The KHDA inspection report again contains a long list of recommendations for Indian International School – requesting teachers to focus on “ensuring that work is challenging and well matched to students’ individual needs, developing students’ critical thinking, problem-solving and independent learning skills, [and] using assessment information to help students improve and set work at the right level".
Staff need to ensure that they are “making accurate evaluations of the quality of teaching and the impact that this is having on learning, developing a better understanding among middle leaders of how to work more efficiently and collaboratively to improve teaching and learning, identifying and sharing the very best practice seen across the school and increasing the impact of training on classroom practices”.

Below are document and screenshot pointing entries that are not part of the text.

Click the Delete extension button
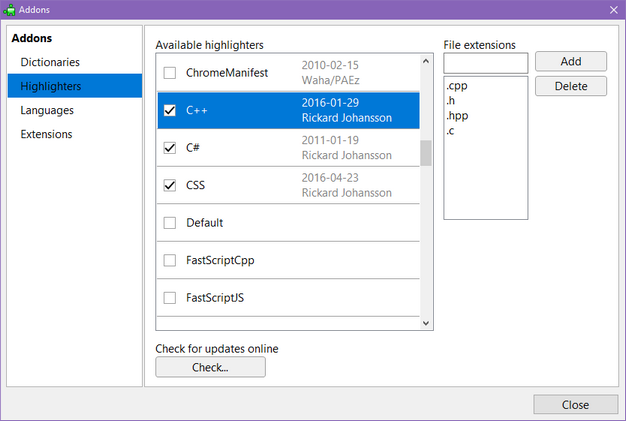626x421 pixels. click(570, 86)
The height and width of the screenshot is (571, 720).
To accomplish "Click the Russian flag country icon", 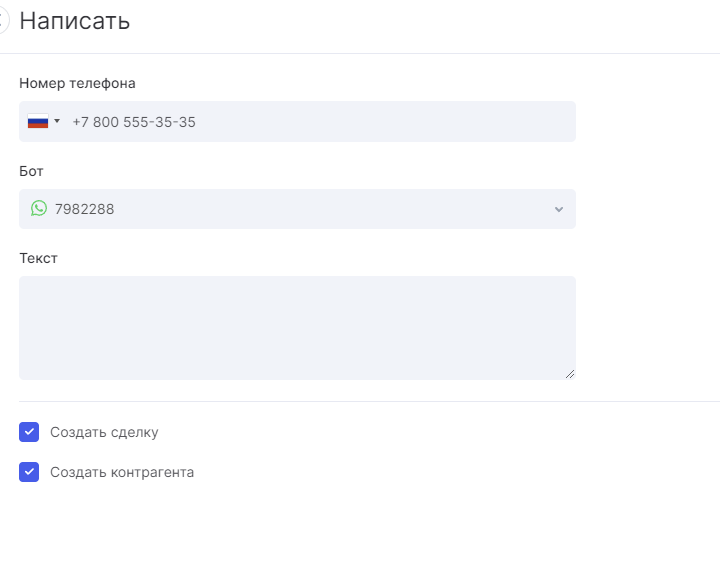I will (x=37, y=122).
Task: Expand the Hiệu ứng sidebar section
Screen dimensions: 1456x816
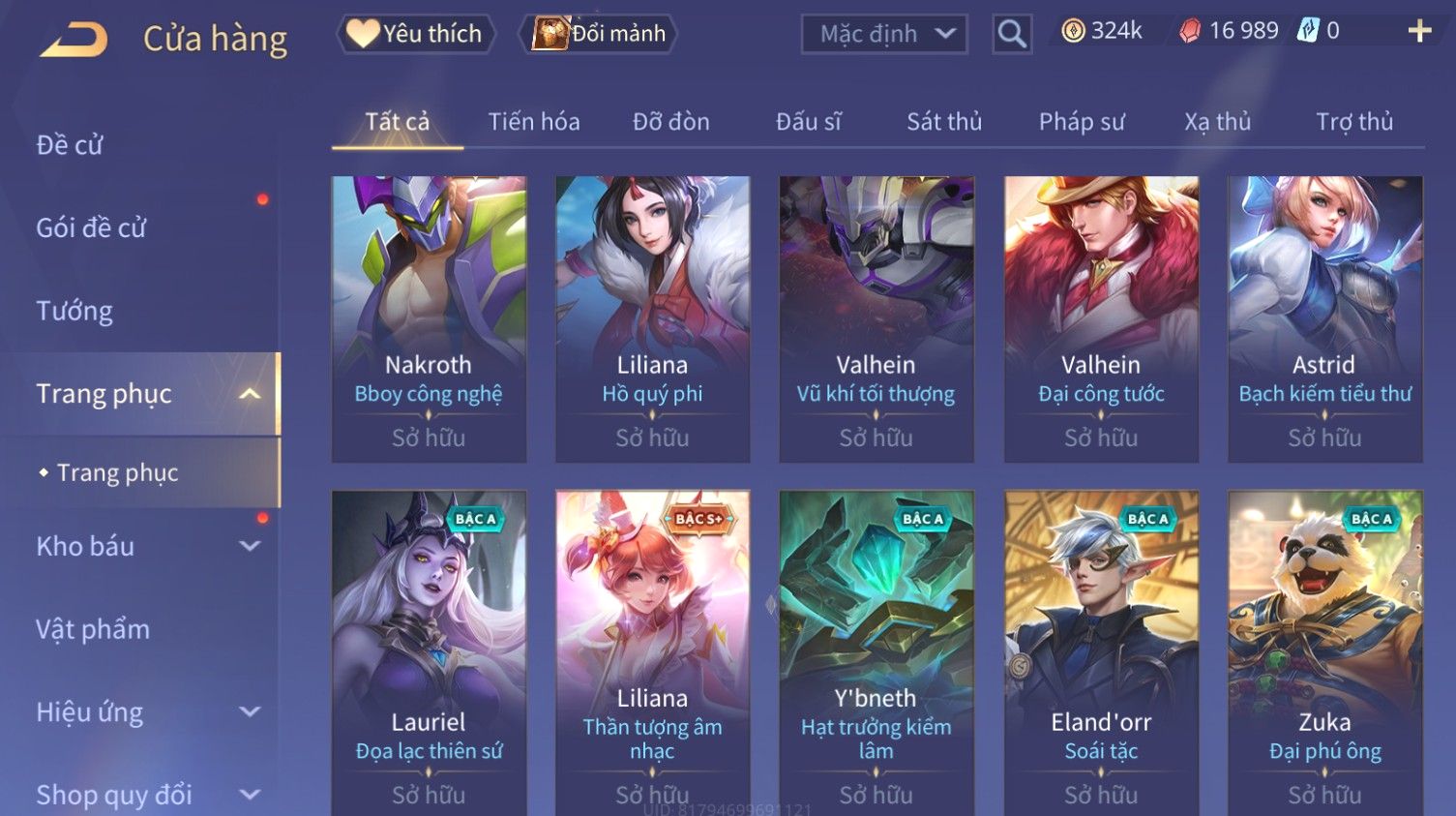Action: tap(250, 711)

The responsibility has been firmly placed on the Management and Governors of the school to “ensure that [they] are influential on the overall performance of the school by holding school leaders accountable, supporting the school in addressing weaknesses in the quality of teaching and raising the performance of the school”. Given that this school is so closely allied to the Outstanding Indian High School, it is to be hoped that some of the practices there can be transferred to its smaller sibling.
Indian International High School, Dubai is relatively affordable, with fees starting at AED 8,700 AED per annum and rising to a maximum of AED 14,000 at Grade 10. The school will be constrained in putting up its fees by its Acceptable rating.
The school seems to have won over many students who attend who record high satisfaction levels, parents too are warming up. However there is quite a lot of work to do to win over inspectors, and a long way to go to reach the levels of its sister schools.